The remains were lifted in one piece and transferred to Rapelenburg in Leiden (Dutch museum) and are currently investigated. If the animal remains are indeed from a horse it would be important.

https://www.archeologieopdekaart.nl/de-eerste-boeren/nierssen/pointofinterest/detail

Here more Dutch info on the row of barrows, which is dated 2600-2500BC. Exactly the moment of the transformation of SGC to BB:

https://www.handelenwandelopdeveluwe.nl/index.php/artikelen/10-de-grafheuvelreeks-epe-niersen-deel-1.html
https://www.handelenwandelopdeveluwe.nl/index.php/artikelen/12-prehistorische-astronomie-op-de-veluwe.html

I think this has potential.

Ric Hern said...

@ epoch

Thanks.

Ric Hern said...

@ epoch

What is interesting is the poles, small buildings and other structures found near the grave mounds...does this maybe point to some permanent type of Graveyard maintenance by an upkeeper ? Very interesting.

epoch said...

@Ric Hern

I actually visited a number of them two year ago. The area still has large swathes of heath, kept clear of trees by sheep herds and you can clearly make them out.

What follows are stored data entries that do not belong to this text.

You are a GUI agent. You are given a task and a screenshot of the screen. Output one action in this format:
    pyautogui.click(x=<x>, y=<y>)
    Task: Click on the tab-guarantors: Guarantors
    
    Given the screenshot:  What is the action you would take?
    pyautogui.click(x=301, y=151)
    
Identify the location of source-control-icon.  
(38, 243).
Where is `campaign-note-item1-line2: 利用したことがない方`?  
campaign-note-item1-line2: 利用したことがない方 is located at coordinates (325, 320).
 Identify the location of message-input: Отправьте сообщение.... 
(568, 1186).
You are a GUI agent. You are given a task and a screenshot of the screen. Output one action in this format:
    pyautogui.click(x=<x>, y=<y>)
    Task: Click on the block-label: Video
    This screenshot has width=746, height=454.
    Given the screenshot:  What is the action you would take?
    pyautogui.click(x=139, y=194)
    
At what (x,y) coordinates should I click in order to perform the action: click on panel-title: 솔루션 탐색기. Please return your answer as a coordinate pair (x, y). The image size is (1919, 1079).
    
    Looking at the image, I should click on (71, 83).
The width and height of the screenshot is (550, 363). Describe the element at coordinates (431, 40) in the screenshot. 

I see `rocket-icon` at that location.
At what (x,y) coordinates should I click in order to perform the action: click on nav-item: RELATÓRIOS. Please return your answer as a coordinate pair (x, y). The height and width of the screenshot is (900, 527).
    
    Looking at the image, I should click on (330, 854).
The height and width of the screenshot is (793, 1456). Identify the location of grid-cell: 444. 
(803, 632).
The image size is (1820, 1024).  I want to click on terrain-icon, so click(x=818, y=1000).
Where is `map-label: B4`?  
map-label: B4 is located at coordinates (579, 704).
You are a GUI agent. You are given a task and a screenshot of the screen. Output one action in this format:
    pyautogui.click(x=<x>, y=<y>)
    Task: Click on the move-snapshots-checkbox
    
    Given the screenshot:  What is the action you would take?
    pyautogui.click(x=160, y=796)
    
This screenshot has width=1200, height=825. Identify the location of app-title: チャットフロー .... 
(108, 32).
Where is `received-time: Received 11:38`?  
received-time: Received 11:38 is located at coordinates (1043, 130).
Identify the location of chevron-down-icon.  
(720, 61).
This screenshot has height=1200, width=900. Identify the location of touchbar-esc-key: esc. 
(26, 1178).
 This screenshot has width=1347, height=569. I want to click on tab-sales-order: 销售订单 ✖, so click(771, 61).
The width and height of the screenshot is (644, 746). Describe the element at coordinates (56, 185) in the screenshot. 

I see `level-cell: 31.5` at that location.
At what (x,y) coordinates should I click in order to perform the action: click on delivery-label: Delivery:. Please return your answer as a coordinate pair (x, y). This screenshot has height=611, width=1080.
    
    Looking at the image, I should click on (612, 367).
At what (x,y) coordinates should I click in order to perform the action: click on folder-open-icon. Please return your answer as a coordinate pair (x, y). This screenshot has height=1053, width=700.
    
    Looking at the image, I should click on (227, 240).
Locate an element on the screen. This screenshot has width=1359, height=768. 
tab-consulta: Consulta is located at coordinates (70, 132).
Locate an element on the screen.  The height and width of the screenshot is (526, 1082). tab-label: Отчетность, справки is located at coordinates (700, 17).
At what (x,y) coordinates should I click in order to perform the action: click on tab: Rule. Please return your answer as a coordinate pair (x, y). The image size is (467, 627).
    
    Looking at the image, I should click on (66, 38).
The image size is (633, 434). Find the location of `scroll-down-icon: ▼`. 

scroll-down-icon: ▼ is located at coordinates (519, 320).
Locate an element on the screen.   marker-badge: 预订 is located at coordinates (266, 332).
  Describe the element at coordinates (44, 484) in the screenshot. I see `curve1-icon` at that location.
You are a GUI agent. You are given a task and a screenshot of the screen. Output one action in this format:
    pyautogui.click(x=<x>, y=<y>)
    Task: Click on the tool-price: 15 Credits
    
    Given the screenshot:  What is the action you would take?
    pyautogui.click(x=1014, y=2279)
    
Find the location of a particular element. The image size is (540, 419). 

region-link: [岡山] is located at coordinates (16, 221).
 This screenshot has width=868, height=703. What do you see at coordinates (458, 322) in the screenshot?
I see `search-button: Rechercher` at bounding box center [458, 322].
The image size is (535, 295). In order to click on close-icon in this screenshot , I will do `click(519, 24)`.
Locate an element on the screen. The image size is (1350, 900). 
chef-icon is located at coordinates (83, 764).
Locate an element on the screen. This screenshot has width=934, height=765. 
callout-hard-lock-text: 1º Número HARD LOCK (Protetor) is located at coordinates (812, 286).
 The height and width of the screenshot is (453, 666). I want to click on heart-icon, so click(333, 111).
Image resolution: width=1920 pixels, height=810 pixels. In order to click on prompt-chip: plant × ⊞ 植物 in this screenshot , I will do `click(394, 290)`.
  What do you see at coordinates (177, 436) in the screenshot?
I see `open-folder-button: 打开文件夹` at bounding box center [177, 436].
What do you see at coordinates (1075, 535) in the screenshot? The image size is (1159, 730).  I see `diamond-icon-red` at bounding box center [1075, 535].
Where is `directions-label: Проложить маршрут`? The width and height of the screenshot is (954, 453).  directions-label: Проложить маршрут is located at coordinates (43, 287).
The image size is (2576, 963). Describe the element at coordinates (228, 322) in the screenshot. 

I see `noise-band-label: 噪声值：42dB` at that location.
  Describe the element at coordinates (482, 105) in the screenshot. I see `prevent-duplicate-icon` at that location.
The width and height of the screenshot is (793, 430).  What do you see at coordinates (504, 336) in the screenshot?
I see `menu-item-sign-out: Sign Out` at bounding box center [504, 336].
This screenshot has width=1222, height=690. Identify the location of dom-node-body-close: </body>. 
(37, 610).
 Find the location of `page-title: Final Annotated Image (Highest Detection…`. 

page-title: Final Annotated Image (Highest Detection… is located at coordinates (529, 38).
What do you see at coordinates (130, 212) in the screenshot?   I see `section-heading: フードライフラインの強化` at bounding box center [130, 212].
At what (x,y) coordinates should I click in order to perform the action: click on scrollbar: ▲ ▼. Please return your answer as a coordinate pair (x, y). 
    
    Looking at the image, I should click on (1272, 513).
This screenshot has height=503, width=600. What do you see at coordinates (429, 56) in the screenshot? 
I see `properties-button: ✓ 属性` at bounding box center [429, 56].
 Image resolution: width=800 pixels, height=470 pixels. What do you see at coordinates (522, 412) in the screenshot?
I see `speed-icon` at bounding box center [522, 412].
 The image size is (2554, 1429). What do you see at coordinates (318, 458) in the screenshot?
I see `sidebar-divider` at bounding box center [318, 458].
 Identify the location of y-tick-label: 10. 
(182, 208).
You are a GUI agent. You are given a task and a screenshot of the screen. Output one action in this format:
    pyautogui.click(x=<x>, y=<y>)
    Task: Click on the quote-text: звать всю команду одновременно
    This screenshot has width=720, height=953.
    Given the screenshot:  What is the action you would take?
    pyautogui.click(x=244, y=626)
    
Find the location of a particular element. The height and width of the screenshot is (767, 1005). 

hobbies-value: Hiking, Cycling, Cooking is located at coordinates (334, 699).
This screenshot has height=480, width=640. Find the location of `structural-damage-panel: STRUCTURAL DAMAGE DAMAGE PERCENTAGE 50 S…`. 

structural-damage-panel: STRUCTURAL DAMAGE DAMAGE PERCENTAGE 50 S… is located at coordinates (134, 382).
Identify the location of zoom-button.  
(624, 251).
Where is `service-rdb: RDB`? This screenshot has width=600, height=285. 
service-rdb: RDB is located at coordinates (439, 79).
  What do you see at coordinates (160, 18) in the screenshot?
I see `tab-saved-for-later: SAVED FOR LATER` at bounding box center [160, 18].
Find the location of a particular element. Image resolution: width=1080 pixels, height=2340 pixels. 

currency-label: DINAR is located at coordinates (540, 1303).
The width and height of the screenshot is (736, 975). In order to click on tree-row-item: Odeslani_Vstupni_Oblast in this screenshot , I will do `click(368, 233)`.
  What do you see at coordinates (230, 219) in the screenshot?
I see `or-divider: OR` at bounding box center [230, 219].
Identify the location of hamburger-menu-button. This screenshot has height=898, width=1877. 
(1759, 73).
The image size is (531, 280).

https://mijngelderlandmedia.azureedge.net/beeld/Verhalen/verhalen/Grafheuvels_Epe.jpg

The recent investigation just added even more, less visible.

epoch said...

@Ric Hern

I just heard that they are investigating if it would be feasible to extract aDNA, and if so, where to extract it form.

Davidski said...

@Open Genomes

Magadan_BA M9984 does have some steppe ancestry. Sintashta works well enough, better than Huns, at least in the model that I tried.

https://drive.google.com/open?id=1JJPbgPkgxzCoVcYQ6h_TAlQHZFR_b8Bx

weure said...

@epoch, thanks (late response due to holiday).

Ric Hern said...

@ epoch

Something else that is interesting is the seemingly continual interaction between the Netherlands Beaker folk and Seine-Oise-Marne and Wartburg areas....

Davidski said...

@vahaduo

Your online tool is awesome. And it works offline too, after downloading the web page.

I put a link to it in my guide to the Global25.

Getting the most out of the Global25

vahaduo said...

@ Davidski

Thanks! I'm glad you like it and you find it useful.

a said...

Hopefully the new papers will have some wagons/chariots/basic metallurgy/horses to compare with the future paper on Indian chariots/wagon/horse finds.